### Work request
In how many lines of the listing below does "each" appear? Give only the figure.

### Record extracts
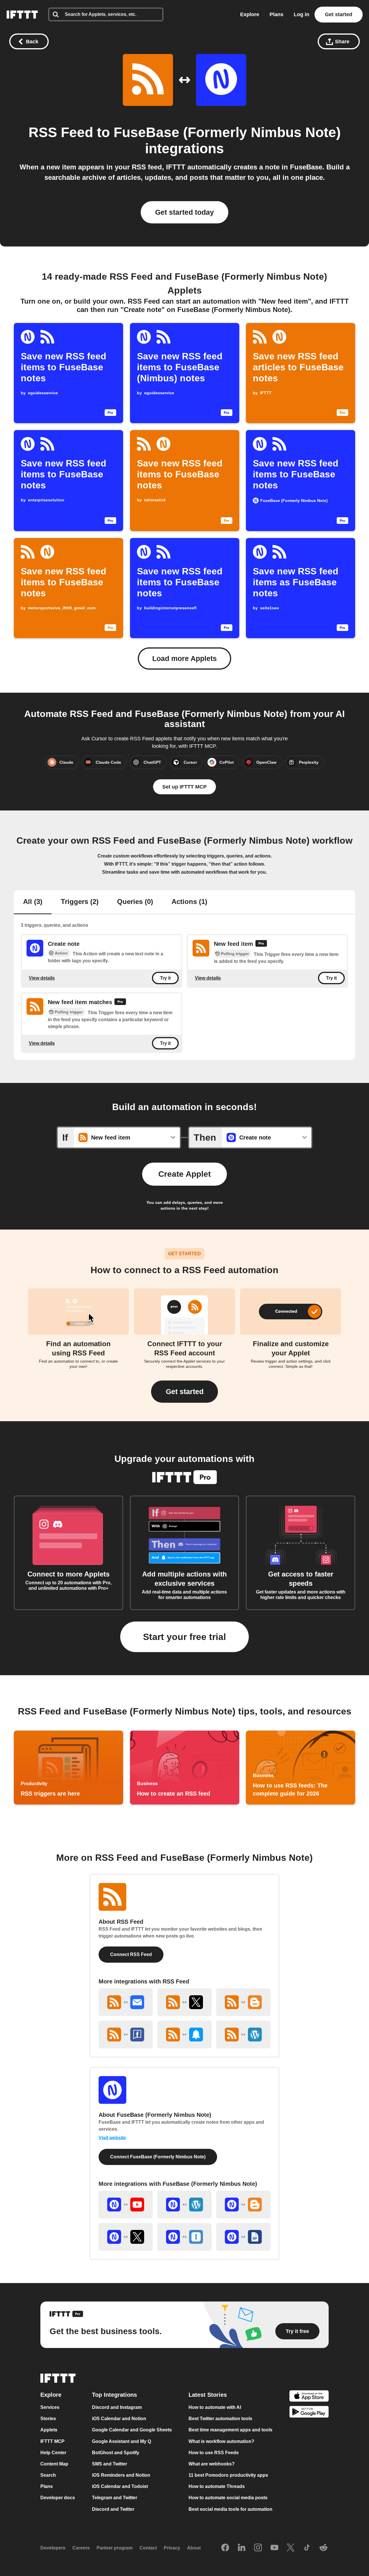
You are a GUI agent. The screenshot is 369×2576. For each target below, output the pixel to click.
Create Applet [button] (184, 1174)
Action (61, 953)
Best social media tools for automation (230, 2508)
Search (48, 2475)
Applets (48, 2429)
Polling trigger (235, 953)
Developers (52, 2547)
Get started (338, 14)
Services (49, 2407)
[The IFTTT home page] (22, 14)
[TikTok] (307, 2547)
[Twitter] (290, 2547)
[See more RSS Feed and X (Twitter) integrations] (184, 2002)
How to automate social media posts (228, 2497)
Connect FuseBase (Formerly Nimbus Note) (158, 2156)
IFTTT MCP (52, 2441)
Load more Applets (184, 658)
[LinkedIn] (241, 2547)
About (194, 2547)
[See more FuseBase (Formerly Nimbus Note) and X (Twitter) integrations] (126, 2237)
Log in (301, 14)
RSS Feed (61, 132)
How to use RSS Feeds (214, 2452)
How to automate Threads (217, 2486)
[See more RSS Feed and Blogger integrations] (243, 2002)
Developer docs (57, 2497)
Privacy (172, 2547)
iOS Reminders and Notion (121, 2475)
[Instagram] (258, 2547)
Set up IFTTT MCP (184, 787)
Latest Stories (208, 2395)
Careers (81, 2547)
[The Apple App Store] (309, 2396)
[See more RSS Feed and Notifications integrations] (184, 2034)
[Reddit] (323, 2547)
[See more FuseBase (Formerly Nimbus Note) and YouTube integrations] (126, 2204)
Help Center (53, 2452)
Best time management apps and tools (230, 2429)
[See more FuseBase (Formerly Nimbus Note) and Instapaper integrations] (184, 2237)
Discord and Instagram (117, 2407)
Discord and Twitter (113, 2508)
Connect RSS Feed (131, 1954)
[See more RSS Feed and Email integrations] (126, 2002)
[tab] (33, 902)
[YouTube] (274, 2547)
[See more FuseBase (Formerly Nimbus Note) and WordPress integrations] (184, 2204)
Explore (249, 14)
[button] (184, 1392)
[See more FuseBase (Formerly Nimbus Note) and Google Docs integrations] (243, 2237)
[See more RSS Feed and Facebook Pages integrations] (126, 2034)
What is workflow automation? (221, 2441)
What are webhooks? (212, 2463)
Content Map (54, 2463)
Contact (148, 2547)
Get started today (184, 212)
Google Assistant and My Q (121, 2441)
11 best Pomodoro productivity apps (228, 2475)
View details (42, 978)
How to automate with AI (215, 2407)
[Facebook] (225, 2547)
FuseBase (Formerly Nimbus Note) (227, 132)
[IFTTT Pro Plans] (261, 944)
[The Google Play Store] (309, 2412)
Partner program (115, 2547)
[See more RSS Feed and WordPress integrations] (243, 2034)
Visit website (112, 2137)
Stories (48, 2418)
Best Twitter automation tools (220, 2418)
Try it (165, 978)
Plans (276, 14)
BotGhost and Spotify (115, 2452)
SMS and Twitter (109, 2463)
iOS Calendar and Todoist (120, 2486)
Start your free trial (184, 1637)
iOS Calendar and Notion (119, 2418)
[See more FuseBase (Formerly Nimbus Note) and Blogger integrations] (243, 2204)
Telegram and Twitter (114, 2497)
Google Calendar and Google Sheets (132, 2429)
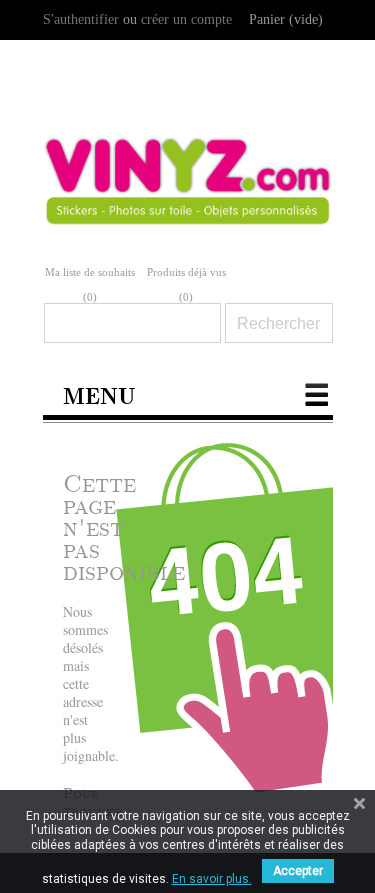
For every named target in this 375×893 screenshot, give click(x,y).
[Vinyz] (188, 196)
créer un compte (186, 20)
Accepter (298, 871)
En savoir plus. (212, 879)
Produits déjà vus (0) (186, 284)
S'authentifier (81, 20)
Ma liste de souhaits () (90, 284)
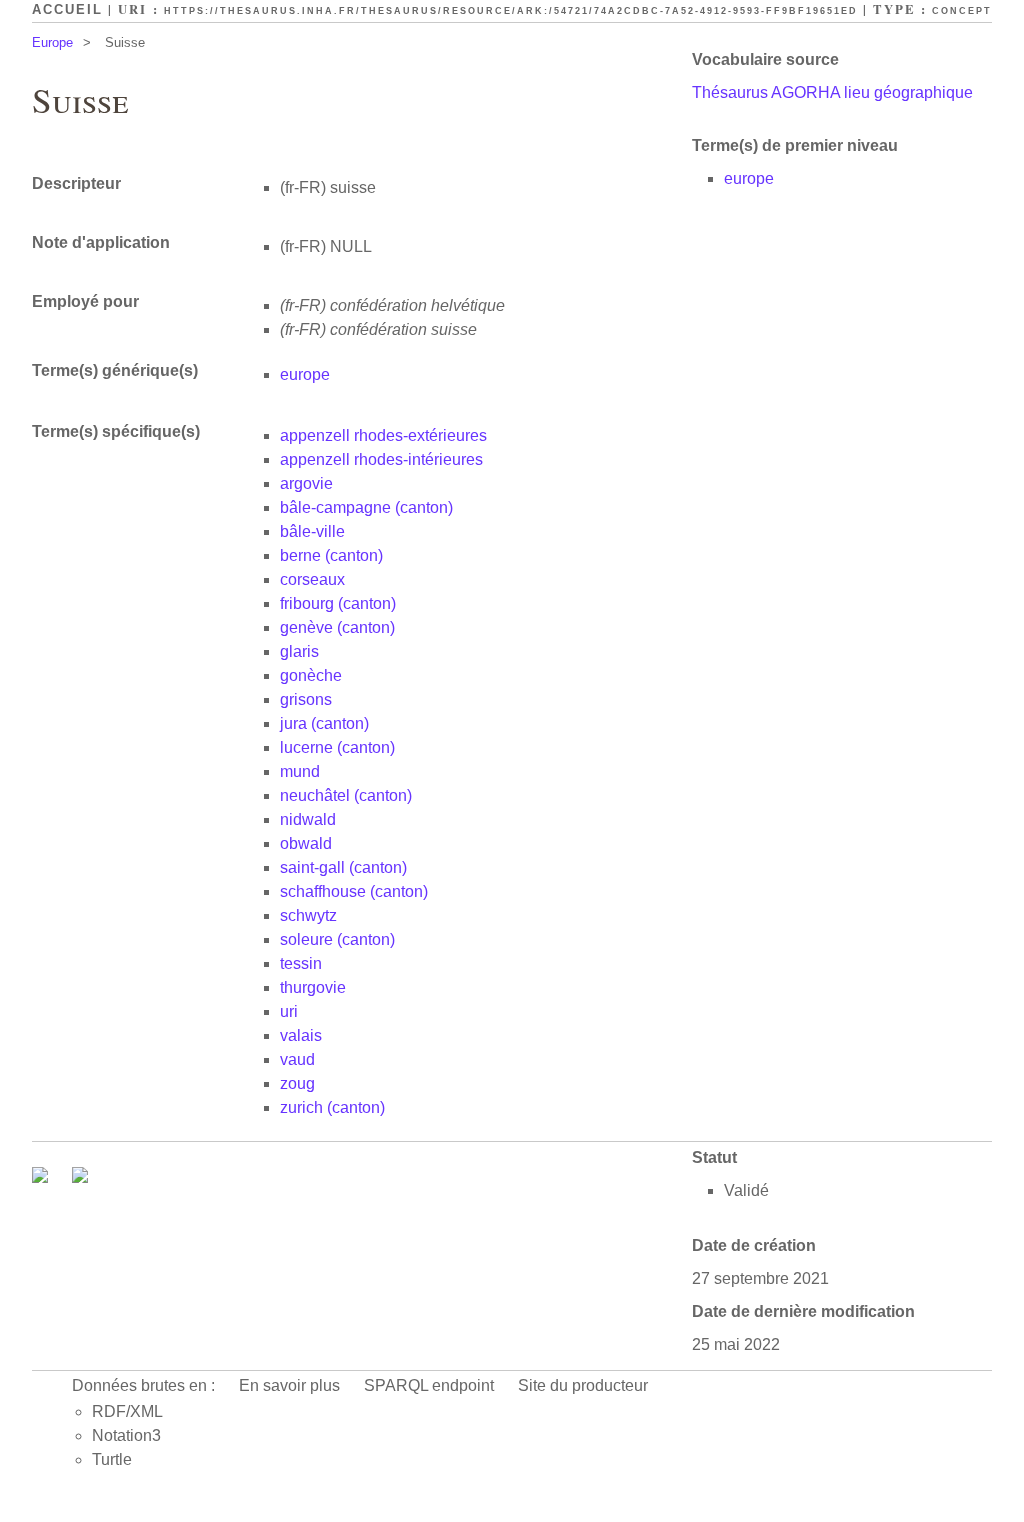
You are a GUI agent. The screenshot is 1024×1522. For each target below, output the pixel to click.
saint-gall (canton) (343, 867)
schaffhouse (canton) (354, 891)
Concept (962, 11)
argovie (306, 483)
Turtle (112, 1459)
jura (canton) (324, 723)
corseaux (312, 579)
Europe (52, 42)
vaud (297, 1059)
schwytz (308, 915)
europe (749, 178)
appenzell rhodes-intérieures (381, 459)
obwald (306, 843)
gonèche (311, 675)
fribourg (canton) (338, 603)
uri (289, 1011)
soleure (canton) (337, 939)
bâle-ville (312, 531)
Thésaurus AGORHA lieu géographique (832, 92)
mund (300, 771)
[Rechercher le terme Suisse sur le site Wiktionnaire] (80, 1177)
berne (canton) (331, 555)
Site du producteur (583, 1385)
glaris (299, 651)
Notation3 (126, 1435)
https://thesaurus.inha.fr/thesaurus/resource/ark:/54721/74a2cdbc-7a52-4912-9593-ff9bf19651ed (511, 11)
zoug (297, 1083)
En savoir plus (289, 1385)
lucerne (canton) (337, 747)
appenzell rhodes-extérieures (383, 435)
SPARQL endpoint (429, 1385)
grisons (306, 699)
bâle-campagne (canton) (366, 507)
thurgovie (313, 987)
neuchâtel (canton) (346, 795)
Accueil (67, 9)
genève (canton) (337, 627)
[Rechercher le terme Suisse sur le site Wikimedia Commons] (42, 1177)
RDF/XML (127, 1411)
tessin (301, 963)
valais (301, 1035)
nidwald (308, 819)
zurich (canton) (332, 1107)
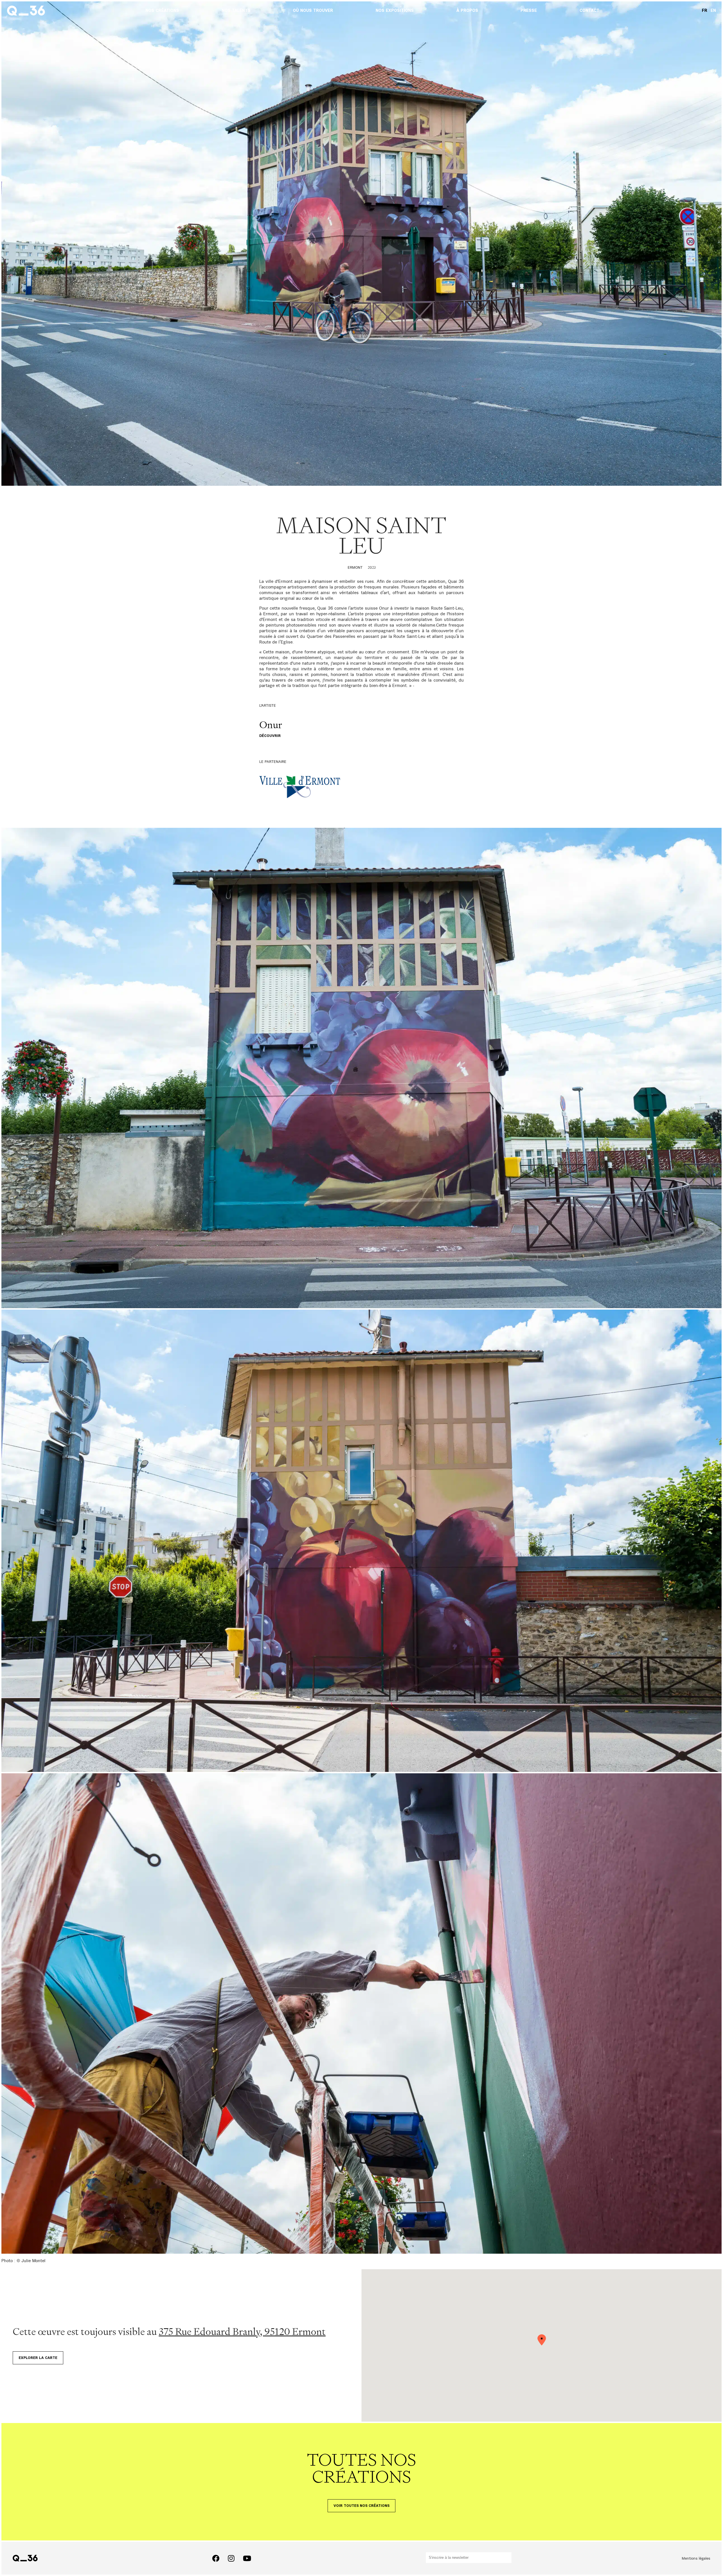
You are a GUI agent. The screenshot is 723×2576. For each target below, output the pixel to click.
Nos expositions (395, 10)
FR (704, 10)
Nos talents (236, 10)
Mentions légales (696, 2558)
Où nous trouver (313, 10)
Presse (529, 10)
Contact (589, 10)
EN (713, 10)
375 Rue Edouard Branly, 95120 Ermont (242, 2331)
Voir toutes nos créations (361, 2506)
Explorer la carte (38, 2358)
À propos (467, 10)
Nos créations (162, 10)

### Task result
3